| EXERCISE AIM |
Only one stretch of the data below is needed. Output the lines from the one with "Договір публічної оферти (405, 1984)" up to and including the one with "Статьи (15, 1686)", exactly as they stand.

BEGIN MATERIAL PROVIDED

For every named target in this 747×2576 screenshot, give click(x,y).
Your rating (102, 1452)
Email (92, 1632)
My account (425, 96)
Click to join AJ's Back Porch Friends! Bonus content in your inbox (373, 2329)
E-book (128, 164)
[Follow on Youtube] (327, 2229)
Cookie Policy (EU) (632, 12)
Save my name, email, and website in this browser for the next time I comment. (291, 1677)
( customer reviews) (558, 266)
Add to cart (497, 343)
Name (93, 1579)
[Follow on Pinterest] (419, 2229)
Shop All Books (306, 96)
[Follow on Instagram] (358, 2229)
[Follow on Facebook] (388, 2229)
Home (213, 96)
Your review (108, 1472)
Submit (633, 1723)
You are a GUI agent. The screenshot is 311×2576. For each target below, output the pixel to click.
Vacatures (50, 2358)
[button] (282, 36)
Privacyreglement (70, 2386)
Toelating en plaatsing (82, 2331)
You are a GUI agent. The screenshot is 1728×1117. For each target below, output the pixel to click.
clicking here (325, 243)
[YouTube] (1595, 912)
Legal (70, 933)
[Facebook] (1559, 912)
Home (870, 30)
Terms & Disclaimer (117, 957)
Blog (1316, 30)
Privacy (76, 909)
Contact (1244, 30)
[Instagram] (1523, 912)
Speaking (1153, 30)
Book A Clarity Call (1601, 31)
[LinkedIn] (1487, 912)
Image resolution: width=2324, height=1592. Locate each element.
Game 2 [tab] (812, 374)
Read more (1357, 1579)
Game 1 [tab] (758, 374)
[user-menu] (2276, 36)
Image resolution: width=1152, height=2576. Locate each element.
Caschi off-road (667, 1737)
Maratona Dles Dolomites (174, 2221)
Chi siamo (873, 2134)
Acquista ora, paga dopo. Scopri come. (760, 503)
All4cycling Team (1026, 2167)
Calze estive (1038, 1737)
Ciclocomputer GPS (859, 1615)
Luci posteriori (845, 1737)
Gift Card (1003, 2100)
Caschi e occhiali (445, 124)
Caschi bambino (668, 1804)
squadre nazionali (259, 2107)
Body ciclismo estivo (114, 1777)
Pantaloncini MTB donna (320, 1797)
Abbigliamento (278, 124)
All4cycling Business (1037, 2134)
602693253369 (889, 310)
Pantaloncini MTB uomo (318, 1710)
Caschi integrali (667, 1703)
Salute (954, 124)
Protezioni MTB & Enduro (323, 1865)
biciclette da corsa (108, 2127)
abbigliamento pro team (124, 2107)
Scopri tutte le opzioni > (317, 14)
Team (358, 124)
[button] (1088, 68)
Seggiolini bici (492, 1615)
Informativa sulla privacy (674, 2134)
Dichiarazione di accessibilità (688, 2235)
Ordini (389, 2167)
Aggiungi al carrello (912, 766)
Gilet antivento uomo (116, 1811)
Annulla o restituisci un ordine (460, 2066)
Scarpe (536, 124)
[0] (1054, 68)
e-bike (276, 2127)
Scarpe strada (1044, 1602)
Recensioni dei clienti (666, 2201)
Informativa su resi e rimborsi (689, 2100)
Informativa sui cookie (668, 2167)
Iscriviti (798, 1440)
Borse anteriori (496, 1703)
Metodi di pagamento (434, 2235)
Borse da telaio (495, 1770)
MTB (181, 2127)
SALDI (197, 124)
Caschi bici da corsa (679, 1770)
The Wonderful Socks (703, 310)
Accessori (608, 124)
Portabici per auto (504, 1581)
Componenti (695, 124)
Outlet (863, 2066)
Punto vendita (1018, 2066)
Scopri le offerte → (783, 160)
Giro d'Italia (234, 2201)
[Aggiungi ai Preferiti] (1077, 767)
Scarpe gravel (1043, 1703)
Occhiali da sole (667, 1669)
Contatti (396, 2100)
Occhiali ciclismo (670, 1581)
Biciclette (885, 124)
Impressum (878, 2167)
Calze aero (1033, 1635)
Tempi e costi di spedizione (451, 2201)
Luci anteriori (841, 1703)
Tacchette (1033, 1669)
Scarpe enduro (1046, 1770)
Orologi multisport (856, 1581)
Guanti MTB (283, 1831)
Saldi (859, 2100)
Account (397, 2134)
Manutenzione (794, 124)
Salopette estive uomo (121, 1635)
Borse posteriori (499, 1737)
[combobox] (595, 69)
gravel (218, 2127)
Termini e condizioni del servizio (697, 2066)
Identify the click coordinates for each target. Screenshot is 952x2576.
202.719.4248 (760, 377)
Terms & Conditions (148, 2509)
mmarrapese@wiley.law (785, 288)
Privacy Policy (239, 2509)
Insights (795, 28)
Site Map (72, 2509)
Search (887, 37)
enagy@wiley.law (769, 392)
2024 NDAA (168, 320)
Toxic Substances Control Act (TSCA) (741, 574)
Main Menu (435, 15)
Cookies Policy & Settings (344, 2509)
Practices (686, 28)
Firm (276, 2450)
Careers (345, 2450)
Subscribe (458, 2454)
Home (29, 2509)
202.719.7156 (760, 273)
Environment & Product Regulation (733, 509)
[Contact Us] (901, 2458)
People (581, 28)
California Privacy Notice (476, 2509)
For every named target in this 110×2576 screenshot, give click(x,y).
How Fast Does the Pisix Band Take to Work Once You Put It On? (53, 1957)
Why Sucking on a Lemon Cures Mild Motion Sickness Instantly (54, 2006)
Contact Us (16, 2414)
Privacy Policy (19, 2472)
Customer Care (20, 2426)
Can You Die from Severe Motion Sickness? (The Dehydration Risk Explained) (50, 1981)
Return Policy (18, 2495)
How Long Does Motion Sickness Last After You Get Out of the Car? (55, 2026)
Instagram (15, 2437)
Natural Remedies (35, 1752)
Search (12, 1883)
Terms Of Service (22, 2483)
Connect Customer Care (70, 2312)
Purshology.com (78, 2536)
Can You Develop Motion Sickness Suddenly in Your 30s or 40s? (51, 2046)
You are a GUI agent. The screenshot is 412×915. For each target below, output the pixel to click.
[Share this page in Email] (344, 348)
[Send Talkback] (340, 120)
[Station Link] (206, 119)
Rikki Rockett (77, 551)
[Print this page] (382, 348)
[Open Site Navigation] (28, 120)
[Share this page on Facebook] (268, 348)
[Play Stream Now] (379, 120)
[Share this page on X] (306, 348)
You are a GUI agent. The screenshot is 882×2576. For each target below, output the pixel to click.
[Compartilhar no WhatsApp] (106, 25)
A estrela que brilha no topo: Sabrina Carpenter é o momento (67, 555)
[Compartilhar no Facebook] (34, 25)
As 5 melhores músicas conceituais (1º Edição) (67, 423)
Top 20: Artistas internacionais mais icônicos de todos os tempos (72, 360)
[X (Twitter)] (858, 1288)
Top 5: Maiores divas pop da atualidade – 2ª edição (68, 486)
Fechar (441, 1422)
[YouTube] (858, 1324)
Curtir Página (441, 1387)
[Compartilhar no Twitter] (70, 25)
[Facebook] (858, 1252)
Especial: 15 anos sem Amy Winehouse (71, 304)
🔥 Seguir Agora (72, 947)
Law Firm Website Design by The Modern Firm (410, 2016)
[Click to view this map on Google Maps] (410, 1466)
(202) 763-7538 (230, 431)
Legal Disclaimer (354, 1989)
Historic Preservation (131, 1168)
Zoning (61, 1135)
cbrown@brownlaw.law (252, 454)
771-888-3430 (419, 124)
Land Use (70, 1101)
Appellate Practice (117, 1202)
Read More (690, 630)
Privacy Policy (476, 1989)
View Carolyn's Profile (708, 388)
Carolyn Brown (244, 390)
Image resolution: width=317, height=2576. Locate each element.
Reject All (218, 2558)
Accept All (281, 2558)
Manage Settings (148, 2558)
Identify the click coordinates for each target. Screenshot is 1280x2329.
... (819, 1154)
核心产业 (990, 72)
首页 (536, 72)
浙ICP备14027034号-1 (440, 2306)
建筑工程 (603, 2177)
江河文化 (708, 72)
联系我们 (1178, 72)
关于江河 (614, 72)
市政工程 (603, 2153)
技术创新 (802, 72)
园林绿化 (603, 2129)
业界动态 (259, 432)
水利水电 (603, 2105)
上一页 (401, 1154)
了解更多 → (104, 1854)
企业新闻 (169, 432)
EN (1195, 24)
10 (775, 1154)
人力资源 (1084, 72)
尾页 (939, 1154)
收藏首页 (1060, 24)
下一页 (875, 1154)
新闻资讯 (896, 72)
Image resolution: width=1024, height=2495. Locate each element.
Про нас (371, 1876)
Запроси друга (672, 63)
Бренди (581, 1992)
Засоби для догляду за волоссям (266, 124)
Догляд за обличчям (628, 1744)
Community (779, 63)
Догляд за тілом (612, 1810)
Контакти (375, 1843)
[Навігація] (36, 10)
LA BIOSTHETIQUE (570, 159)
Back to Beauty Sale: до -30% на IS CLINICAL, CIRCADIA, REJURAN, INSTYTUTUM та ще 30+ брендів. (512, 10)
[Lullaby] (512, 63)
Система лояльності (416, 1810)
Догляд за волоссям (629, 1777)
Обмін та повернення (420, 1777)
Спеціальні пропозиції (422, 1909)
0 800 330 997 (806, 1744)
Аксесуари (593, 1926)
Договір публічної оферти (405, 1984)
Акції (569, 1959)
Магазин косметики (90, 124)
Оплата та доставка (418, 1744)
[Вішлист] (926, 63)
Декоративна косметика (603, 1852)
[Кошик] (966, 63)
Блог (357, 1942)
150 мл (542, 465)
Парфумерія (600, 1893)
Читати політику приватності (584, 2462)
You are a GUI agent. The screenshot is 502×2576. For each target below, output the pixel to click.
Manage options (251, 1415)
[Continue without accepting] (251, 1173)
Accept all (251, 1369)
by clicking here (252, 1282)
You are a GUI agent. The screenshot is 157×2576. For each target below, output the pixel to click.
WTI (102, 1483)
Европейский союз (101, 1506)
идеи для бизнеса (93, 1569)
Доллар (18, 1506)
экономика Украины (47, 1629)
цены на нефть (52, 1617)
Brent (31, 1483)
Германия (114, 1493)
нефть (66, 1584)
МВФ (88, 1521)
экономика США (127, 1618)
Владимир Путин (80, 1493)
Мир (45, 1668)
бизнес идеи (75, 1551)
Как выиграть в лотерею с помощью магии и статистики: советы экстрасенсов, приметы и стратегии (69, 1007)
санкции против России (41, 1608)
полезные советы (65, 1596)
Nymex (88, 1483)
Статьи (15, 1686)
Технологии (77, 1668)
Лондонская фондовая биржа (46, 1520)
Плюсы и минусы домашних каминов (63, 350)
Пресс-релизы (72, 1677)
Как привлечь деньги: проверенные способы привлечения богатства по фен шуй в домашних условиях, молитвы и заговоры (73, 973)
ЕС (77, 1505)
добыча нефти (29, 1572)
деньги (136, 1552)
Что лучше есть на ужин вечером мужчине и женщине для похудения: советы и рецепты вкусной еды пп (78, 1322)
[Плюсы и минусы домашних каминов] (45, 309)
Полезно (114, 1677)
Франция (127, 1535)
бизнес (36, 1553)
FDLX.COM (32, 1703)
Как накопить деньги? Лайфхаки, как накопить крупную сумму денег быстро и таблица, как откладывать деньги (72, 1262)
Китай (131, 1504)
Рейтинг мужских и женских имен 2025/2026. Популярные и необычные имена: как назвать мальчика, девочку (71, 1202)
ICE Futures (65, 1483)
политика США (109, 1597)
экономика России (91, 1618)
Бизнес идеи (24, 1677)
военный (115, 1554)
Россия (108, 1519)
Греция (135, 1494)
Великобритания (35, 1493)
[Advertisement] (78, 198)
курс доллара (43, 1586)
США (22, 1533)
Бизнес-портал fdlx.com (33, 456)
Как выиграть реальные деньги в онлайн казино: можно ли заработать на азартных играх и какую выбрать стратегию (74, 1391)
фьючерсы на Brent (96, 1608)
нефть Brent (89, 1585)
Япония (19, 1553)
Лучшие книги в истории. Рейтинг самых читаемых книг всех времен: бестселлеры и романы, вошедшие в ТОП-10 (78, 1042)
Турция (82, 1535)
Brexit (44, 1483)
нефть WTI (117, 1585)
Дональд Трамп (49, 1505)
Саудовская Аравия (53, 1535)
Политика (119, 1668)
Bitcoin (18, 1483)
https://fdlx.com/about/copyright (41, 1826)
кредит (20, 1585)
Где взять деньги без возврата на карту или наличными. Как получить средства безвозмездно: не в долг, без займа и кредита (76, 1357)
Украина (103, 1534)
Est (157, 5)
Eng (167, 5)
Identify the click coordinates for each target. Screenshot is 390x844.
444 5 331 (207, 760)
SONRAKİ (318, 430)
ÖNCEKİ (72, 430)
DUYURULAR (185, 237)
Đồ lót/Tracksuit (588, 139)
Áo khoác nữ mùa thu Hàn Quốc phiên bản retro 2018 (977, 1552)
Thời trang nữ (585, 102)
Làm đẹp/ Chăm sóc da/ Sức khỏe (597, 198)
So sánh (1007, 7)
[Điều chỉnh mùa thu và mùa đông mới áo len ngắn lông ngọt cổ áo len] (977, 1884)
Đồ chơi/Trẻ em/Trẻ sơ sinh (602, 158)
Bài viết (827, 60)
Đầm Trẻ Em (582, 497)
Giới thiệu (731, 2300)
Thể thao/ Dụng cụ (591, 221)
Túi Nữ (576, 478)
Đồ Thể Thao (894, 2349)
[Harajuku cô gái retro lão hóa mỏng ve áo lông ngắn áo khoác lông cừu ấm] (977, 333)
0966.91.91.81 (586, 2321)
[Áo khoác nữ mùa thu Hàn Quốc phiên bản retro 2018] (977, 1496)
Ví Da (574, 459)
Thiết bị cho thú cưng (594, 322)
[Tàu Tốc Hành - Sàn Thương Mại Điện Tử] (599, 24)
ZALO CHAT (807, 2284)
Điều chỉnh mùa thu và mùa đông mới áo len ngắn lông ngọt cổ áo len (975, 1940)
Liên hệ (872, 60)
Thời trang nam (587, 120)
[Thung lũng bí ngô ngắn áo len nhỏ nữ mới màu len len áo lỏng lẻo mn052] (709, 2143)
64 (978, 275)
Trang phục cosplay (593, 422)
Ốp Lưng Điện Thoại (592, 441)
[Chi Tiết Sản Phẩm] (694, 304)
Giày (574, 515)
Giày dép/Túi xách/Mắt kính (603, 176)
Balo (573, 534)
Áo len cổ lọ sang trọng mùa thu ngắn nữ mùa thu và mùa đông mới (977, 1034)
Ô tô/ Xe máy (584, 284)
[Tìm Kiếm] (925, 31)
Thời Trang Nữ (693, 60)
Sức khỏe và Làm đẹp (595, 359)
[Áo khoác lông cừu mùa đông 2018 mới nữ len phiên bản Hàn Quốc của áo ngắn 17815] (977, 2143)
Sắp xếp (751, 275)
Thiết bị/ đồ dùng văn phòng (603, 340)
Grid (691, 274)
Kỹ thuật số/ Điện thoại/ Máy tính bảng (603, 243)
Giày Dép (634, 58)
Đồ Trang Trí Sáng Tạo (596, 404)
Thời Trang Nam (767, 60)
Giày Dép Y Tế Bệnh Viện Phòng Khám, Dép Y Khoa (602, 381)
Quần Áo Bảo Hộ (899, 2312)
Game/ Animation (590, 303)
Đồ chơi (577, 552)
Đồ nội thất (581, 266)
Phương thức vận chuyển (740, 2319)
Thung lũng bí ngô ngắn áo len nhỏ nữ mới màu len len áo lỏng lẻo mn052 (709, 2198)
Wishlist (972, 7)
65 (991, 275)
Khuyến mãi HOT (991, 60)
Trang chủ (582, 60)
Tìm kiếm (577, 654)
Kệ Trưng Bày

END MATERIAL PROVIDED

| YOUR RESPONSE |
Договір публічної оферти (405, 1984)
Акції (569, 1959)
Магазин косметики (90, 124)
Оплата та доставка (418, 1744)
[Вішлист] (926, 63)
Декоративна косметика (603, 1852)
[Кошик] (966, 63)
Блог (357, 1942)
150 мл (542, 465)
Парфумерія (600, 1893)
Читати політику приватності (584, 2462)
You are a GUI agent. The screenshot is 502×2576. For each target below, output the pixel to click.
Manage options (251, 1415)
[Continue without accepting] (251, 1173)
Accept all (251, 1369)
by clicking here (252, 1282)
You are a GUI agent. The screenshot is 157×2576. For each target below, output the pixel to click.
WTI (102, 1483)
Европейский союз (101, 1506)
идеи для бизнеса (93, 1569)
Доллар (18, 1506)
экономика Украины (47, 1629)
цены на нефть (52, 1617)
Brent (31, 1483)
Германия (114, 1493)
нефть (66, 1584)
МВФ (88, 1521)
экономика США (127, 1618)
Владимир Путин (80, 1493)
Мир (45, 1668)
бизнес идеи (75, 1551)
Как выиграть в лотерею с помощью магии и статистики: советы экстрасенсов, приметы и стратегии (69, 1007)
санкции против России (41, 1608)
полезные советы (65, 1596)
Nymex (88, 1483)
Статьи (15, 1686)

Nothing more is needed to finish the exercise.